══ Records for this task

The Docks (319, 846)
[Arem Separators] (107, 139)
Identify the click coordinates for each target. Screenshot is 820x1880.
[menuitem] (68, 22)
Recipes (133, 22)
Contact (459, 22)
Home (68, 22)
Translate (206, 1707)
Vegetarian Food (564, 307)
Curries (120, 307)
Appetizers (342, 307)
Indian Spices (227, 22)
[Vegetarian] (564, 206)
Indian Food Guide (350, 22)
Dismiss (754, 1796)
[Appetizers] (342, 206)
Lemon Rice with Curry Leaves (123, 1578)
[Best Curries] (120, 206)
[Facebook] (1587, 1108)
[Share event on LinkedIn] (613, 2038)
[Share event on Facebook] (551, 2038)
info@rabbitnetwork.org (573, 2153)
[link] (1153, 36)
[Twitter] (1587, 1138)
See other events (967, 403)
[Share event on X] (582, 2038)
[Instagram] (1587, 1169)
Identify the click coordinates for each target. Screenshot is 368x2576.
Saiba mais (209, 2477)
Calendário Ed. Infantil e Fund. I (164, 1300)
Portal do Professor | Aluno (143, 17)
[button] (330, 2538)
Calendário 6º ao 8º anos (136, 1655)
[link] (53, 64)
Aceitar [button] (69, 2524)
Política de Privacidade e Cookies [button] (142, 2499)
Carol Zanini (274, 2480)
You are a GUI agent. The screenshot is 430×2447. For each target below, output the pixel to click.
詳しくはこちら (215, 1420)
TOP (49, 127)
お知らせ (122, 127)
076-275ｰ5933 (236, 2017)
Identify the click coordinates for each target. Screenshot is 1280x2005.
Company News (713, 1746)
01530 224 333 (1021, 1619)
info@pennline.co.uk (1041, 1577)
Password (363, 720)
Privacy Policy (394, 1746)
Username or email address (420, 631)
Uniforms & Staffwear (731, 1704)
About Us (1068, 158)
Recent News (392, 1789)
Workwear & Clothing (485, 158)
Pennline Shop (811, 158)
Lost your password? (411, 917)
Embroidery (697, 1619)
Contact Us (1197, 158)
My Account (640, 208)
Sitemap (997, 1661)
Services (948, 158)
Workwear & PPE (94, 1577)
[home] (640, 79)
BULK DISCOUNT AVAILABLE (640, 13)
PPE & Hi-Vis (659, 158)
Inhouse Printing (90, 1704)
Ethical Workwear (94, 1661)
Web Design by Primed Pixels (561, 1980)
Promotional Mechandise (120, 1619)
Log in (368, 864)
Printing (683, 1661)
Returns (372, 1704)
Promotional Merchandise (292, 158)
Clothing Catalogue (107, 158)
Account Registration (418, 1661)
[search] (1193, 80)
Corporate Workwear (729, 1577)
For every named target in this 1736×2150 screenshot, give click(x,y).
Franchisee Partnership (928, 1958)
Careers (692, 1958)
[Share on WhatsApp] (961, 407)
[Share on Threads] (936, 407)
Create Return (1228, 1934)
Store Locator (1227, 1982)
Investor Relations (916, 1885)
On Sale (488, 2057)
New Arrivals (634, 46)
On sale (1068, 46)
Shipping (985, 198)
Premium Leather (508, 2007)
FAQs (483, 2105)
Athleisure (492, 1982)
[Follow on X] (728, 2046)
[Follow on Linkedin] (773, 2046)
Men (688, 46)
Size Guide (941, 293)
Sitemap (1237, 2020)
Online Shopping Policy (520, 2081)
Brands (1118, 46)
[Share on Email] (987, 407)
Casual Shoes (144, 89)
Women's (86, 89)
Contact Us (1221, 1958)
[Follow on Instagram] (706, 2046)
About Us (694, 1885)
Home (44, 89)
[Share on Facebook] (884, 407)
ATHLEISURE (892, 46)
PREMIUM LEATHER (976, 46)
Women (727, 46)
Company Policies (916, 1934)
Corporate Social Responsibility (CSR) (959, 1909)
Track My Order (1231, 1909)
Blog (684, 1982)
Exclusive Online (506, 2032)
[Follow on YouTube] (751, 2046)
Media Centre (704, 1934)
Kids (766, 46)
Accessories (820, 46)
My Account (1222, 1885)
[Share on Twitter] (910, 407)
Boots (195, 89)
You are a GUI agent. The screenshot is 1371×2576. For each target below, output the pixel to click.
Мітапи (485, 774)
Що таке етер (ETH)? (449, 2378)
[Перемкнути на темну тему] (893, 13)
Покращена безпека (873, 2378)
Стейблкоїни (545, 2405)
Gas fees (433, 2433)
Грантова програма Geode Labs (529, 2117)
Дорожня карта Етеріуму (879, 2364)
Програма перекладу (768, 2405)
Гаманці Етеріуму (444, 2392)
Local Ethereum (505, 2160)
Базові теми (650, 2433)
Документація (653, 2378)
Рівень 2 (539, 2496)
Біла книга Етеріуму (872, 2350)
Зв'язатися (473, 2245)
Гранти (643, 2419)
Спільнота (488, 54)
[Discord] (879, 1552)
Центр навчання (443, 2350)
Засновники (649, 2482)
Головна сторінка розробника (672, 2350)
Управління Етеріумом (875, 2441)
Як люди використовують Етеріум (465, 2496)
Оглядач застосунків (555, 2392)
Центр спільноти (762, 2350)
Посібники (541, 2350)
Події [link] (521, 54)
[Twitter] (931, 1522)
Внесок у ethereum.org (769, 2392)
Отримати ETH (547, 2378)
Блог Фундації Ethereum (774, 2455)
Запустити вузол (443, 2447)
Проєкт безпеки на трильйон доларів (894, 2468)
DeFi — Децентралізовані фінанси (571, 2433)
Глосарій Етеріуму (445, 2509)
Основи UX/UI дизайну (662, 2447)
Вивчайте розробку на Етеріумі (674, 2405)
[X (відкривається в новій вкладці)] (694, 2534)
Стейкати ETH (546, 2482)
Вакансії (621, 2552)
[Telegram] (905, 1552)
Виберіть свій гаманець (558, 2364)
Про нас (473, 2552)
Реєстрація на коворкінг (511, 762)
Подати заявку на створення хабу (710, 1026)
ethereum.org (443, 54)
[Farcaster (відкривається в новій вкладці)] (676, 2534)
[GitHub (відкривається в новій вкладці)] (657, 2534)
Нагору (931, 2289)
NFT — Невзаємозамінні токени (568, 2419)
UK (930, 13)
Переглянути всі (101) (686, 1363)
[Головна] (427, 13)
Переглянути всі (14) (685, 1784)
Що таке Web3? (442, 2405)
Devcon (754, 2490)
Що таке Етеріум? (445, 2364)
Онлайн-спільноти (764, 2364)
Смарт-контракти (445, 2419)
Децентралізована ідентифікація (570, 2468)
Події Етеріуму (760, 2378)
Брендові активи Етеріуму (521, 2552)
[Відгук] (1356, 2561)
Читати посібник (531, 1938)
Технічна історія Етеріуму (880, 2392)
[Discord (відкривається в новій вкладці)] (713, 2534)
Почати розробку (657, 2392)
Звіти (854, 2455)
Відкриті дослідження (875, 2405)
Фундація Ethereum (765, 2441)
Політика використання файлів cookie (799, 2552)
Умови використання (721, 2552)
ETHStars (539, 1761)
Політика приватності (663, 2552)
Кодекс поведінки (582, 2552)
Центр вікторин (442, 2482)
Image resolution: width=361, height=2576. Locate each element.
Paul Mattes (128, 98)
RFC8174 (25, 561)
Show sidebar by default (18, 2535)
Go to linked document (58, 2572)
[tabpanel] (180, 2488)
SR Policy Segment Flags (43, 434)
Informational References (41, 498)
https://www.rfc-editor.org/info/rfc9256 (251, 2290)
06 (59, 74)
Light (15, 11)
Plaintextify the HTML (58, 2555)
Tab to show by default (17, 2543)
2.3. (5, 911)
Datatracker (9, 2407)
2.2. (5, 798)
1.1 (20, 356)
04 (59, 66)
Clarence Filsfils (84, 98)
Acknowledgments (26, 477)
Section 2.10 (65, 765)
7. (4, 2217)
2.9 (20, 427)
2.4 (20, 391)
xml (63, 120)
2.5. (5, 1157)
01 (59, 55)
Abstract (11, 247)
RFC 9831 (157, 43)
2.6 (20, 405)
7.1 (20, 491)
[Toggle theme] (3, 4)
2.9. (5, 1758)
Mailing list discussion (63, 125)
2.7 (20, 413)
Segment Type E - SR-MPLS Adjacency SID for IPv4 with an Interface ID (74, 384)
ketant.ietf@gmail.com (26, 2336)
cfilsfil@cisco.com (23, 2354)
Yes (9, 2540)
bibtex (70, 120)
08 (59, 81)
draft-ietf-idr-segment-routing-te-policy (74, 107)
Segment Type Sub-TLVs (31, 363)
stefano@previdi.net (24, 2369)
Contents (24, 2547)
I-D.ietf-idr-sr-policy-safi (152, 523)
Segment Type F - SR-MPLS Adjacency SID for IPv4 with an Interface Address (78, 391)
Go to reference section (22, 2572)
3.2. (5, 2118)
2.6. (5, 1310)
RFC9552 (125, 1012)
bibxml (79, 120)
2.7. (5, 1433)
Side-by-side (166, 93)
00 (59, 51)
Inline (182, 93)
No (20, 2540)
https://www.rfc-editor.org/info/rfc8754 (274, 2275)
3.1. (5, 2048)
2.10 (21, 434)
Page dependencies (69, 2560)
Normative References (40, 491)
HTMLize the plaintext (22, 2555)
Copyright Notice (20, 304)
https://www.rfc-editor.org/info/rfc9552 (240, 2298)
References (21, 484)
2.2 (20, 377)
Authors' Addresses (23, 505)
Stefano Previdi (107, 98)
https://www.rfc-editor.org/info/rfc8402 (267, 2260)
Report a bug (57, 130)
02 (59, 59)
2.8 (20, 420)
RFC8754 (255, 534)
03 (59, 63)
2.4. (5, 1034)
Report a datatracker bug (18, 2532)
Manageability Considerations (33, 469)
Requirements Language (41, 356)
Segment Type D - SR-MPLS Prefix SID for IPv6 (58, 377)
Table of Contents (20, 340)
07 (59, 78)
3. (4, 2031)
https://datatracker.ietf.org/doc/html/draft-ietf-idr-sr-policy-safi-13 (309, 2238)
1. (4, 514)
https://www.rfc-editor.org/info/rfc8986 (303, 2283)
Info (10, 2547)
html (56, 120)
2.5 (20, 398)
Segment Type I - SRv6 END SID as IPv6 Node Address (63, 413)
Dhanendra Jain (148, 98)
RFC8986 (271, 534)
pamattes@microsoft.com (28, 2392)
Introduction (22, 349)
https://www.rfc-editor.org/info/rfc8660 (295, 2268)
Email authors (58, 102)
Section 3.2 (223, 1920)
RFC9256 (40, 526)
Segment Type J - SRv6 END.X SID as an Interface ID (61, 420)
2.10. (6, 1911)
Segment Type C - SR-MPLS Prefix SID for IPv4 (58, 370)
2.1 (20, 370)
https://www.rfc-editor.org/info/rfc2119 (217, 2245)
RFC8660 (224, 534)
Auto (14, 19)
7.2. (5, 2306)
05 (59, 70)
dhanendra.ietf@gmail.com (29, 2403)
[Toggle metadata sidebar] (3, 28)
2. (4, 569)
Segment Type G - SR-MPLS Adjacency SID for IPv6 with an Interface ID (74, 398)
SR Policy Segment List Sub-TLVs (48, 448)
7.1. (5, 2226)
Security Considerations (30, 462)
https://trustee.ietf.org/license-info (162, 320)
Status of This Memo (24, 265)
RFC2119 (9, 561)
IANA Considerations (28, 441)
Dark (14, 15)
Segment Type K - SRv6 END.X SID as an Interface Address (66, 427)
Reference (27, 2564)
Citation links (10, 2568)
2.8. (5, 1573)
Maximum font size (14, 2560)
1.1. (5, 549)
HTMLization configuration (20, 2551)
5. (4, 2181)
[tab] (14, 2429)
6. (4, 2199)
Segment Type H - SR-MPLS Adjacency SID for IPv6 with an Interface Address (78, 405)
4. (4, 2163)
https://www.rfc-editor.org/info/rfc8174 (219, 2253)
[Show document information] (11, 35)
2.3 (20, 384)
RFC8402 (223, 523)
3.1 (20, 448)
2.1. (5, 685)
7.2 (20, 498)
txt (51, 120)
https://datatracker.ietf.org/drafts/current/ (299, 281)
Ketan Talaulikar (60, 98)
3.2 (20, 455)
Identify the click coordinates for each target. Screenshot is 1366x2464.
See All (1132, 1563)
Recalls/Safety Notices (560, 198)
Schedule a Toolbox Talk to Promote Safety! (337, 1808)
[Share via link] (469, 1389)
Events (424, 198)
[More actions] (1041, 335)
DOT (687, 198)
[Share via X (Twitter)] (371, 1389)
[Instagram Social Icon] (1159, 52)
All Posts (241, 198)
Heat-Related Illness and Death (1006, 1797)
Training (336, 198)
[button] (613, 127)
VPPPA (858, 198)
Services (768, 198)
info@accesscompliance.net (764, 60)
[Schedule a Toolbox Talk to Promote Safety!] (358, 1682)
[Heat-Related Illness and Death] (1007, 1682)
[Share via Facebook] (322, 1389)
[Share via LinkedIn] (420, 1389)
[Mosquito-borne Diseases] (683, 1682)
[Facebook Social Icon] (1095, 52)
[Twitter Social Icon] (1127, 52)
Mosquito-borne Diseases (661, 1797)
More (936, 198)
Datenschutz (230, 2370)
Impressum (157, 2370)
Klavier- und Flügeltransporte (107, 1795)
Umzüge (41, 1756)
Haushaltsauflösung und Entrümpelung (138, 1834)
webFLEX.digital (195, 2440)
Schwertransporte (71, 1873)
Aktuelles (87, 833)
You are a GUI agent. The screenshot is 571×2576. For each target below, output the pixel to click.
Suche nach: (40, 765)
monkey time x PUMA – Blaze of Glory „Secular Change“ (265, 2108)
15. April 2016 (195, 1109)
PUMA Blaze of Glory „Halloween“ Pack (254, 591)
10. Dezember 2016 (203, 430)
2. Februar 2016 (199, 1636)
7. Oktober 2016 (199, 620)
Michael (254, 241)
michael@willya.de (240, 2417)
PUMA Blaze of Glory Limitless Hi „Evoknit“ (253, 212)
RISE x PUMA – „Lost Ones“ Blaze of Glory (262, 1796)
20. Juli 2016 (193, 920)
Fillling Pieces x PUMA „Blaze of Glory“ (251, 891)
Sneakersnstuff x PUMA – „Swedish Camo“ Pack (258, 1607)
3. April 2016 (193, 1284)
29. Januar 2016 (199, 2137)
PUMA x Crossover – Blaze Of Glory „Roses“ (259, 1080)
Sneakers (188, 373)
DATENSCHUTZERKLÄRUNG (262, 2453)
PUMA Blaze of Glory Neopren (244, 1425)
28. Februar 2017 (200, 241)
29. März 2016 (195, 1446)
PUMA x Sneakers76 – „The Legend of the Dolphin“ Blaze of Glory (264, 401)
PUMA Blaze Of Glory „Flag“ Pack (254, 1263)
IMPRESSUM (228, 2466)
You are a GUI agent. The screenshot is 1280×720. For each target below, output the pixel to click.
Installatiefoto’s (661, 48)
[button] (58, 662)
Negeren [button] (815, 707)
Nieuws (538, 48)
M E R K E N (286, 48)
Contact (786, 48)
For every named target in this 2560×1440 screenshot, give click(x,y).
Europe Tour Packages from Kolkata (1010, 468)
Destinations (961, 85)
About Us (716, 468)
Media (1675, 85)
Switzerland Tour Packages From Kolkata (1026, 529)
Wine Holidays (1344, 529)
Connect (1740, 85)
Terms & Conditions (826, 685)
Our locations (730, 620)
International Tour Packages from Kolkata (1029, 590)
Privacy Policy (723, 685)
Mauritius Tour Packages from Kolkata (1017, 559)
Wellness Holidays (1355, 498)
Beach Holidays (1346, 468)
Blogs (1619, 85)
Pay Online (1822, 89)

════

Calculate the number of lines above that include the word "target", giving that number by itself.

__Solution to the problem__.
10